- **PROBLEM TO SOLVE**: With pictures left out, set down exactly the lines from the line containing "526x355 pixels. At" through the last line of the data.

(Extracted data entries)
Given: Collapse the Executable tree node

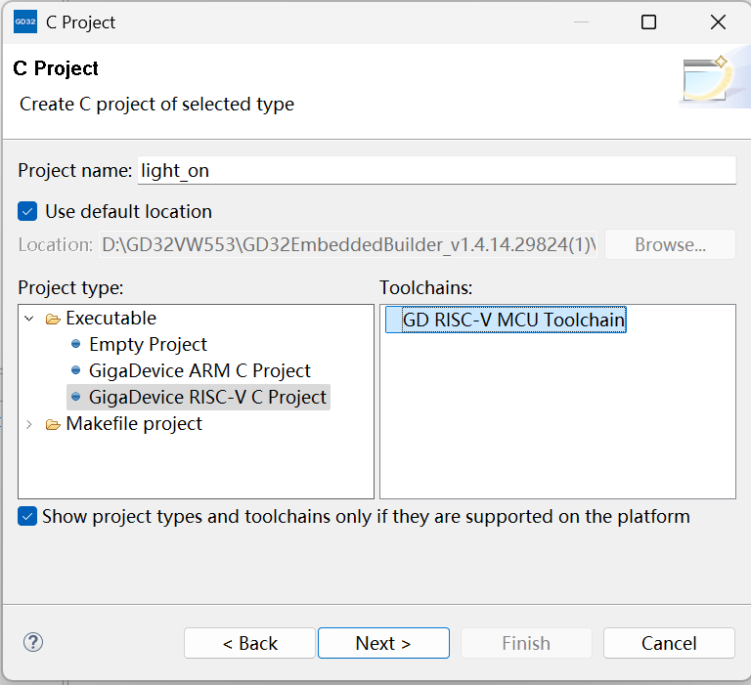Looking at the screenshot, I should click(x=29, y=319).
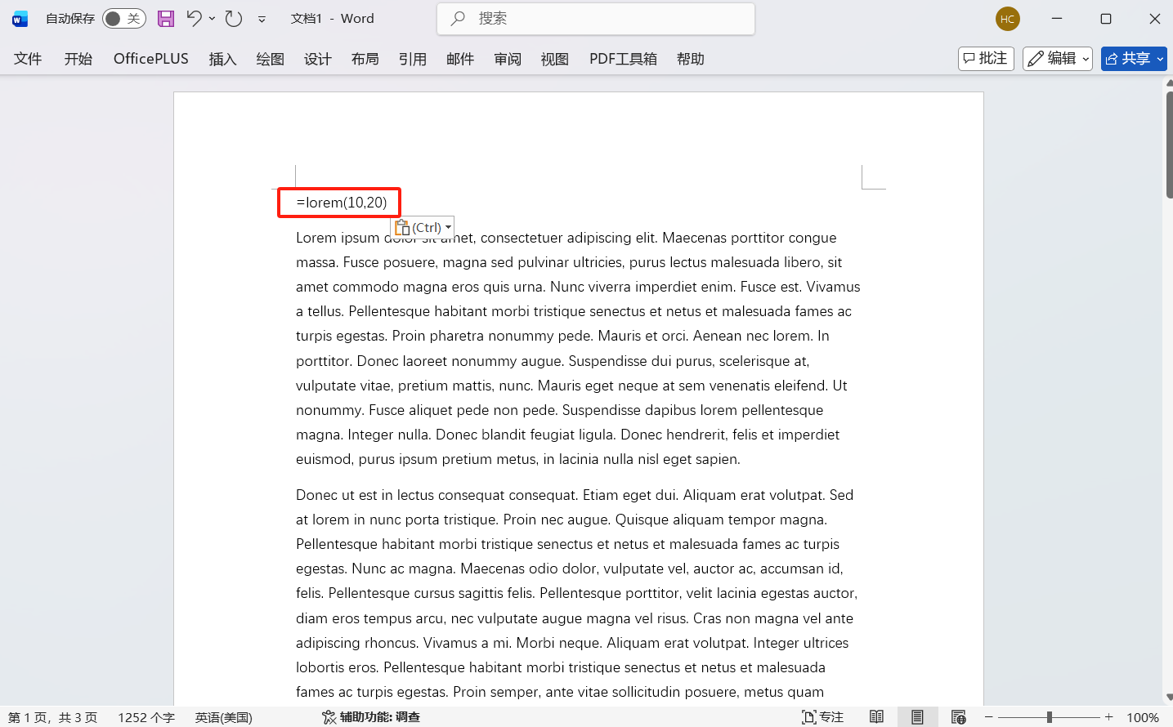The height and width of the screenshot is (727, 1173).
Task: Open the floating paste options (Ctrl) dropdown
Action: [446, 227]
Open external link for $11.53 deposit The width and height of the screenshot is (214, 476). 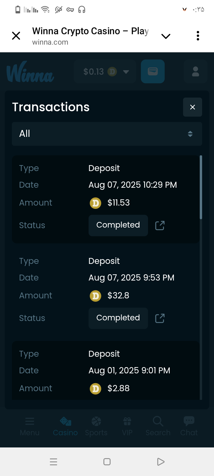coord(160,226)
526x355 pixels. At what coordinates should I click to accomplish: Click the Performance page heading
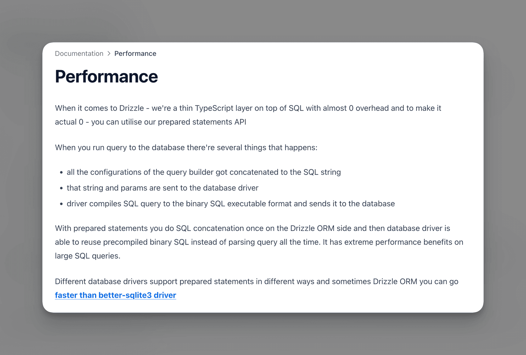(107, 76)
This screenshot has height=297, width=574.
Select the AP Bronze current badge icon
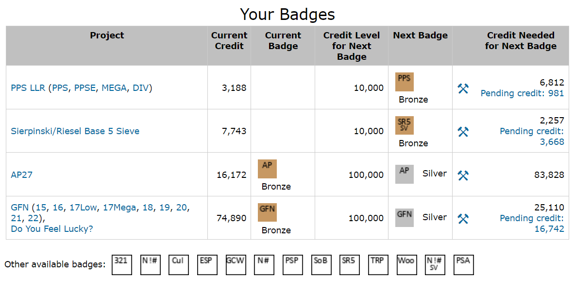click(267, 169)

- **REPLY TO THE TASK**:
526x355 pixels. At what coordinates should I click to accomplish: Click the Performance page heading
(107, 76)
This screenshot has height=297, width=574.
Select the AP Bronze current badge icon
click(267, 169)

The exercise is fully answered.